Bleibt zu hoffen, dass es nicht bei den Pfeifkonzerten bleibt sondern sich auch in Wahlergebnissen niederschlägt. Eine andere Sprache als drohenden Machtverlust verstehen Berufspolitiker leider nicht.

F.-W. Giroud / 20.09.2017

Sehr geehrter Herr Sarrazin, Sie sprechen mir aus dem Herzen. Es ist eine unglaubliche Verrohung in der politischen Auseinandersetzung zu konstatieren , die mit den 68er begann und seit einigen Jahren von einem traurigen “Höhepunkt” zum nächsten eilt. Es gibt Menschen, die sich an die Zeit NACH 1933 erinnert fühlen ( ja, sie sind noch nicht alle tot!! ). Ich kenne Leute, die bereits auf gepackten Koffern sitzen!

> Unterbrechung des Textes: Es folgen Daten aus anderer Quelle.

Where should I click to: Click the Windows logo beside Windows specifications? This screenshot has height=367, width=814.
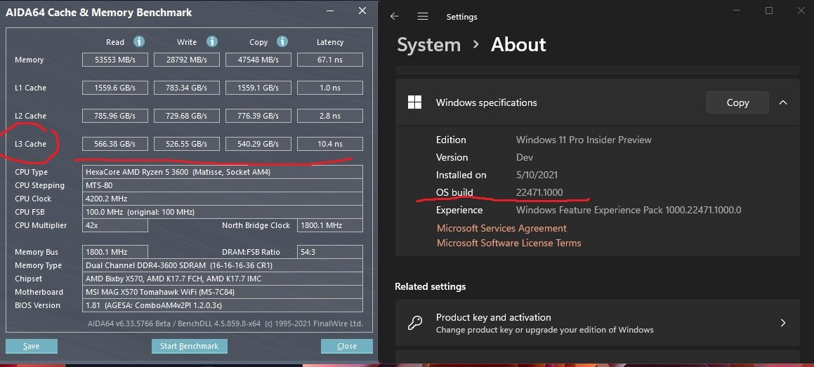coord(415,102)
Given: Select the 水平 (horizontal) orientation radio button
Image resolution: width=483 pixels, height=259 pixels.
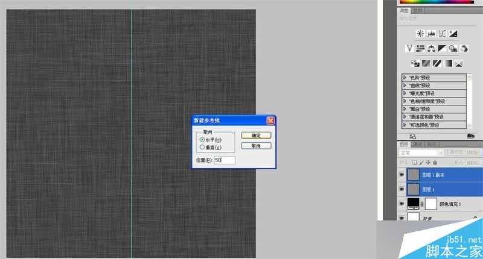Looking at the screenshot, I should 202,139.
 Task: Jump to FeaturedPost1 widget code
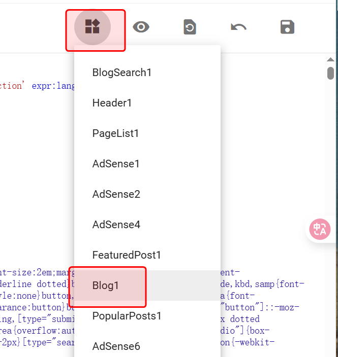click(127, 255)
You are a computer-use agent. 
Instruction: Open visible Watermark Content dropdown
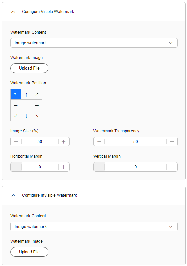[94, 43]
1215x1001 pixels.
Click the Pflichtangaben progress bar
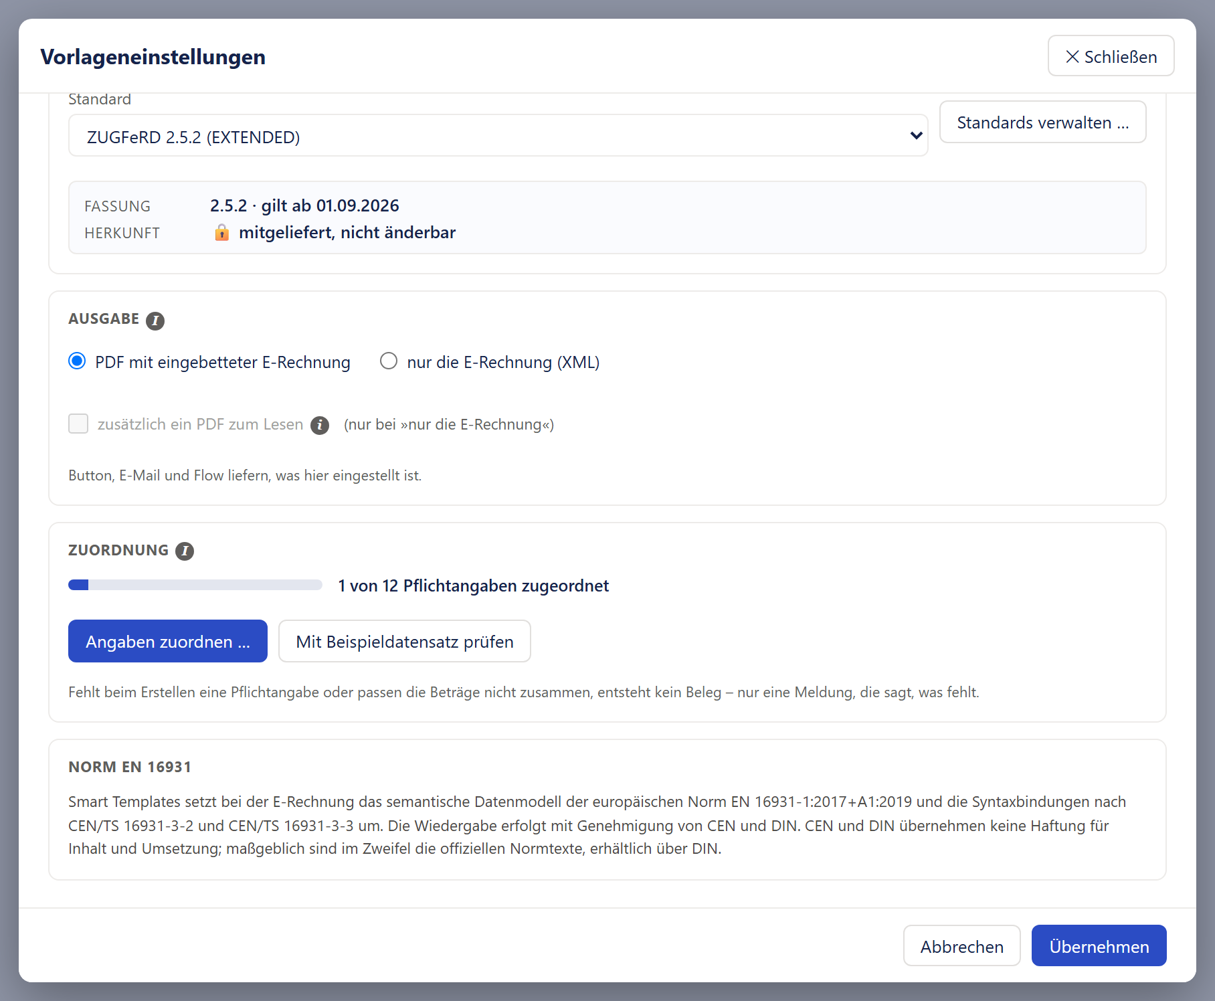195,585
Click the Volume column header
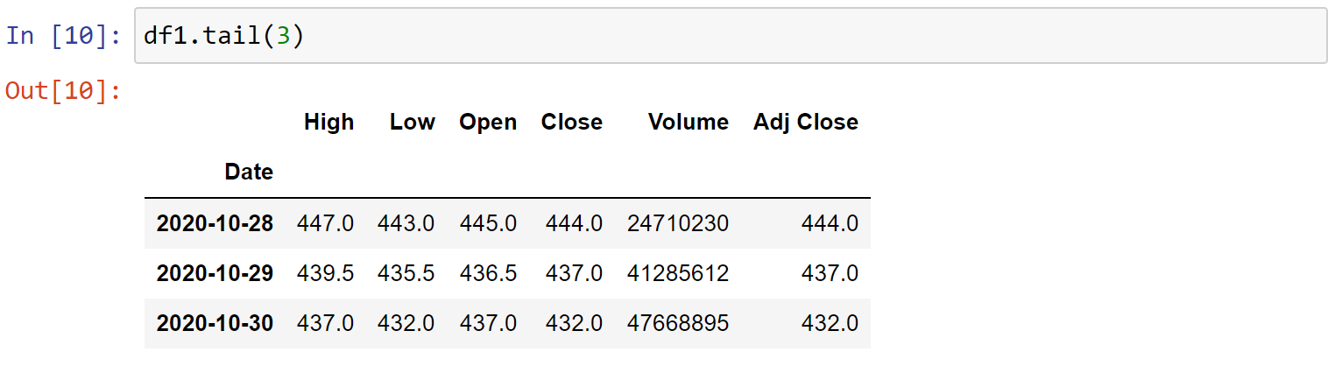Screen dimensions: 1335x366 688,122
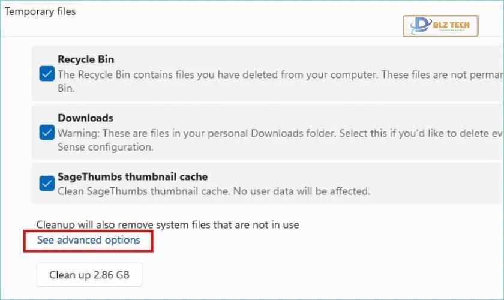Open the See advanced options link
Viewport: 504px width, 300px height.
(x=88, y=240)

Torsten-Egbert Czarnetzki / 20.09.2017

Genau dass ist es, was mir, im letzten Jahrzehnt stetig schneller ansteigend, grundlegend zuwider ist. Es werden keine Dinge mehr akzeptiert, die der vorgegebenen Doktrin nicht entsprechen, ob richtig oder falsch, aber zumindest diskussionswürdig, es spielt einfach,(von der “falschen” Seite, versteht sich),  keine Rolle mehr . Ich bewundere ihren Umgang mit den persönlichen Anfeindungen gegen sie sehr; Es muss schon manchmal hart sein, zu erkennen, das Wahrheit und Objektivität gerade nicht so gefragt sind. In diesem Sinne freue ich mich auf jede weiter Veröffentlichung von ihnen und verbleibe mit freundlichen Grüssen. Torsten-Egbert Czarnetzki

Norbert Chales de Beaulieu / 20.09.2017

Sehr geehrter Herr Sarrazin, meinen Respekt für Ihr Wirken und meine Anerkennung für Ihre Analysen und Beiträge! Ich glaube nicht, dass Ihr Schaffen vergebens ist und bitte Sie, trotz aller Anfeindungen auf Ihrem Weg unbeirrbar weiter zu gehen! Mit freundlichen Grüßen Norbert Chales de Beaulieu Berlin

Thomas Nuszkowski / 20.09.2017

Hier wird nicht nur mit zweierlei Maß gemessen, hier sind ausgemachte Charakterkrüppel am Werk.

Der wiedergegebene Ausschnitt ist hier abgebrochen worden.